(Source records)
• • • • •

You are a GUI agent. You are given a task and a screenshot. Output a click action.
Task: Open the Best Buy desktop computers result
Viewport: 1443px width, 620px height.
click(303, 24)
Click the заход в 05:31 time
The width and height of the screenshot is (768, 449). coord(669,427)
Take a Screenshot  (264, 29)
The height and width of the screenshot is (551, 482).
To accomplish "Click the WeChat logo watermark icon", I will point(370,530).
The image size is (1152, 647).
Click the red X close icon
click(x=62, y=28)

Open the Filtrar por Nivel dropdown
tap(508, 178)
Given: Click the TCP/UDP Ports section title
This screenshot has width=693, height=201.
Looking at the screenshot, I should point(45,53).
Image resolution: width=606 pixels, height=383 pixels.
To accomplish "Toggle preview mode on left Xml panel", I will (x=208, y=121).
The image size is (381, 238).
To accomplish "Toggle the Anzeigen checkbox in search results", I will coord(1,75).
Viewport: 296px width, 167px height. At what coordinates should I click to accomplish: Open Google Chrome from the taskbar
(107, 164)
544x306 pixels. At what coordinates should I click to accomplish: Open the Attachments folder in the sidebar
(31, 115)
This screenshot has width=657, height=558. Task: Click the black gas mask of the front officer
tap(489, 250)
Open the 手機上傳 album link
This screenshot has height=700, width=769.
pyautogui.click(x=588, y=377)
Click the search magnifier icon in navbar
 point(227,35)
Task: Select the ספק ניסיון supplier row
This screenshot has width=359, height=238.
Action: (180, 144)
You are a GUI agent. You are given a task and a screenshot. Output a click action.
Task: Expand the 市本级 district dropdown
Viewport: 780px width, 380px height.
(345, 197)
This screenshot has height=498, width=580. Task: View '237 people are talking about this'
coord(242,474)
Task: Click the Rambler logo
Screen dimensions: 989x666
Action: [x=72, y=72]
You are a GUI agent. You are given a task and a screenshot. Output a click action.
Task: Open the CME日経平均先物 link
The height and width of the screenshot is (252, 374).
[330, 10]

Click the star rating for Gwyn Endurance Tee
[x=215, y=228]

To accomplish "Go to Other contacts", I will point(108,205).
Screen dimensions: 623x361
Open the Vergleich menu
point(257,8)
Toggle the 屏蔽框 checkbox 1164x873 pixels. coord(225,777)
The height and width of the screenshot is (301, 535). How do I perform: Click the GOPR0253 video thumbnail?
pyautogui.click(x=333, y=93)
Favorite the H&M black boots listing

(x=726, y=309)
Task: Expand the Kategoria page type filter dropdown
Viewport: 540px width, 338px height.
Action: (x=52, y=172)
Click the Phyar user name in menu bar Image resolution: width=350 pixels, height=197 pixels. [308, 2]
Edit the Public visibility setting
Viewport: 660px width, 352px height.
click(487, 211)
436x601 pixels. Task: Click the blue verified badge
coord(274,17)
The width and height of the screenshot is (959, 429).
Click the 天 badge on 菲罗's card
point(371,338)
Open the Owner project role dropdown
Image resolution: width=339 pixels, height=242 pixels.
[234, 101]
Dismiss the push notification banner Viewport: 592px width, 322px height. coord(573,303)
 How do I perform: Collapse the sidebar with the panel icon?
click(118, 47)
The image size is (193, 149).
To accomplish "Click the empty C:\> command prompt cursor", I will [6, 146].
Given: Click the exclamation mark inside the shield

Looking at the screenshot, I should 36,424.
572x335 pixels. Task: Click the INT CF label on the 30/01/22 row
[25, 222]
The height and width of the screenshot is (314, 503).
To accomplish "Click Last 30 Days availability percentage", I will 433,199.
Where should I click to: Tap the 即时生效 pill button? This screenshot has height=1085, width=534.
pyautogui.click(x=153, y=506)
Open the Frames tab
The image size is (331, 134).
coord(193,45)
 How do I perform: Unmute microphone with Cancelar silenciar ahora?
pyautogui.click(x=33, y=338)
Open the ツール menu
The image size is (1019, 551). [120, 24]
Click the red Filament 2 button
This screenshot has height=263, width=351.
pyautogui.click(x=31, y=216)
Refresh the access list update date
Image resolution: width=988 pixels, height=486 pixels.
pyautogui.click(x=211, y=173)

• • • • •

TASK DESCRIPTION ▸ Show each line in the data where the string "logo" appears.

WRITTEN RESPONSE ▸
To accomplish "Click the WeChat logo watermark icon", I will point(370,530).
Task: Click the Rambler logo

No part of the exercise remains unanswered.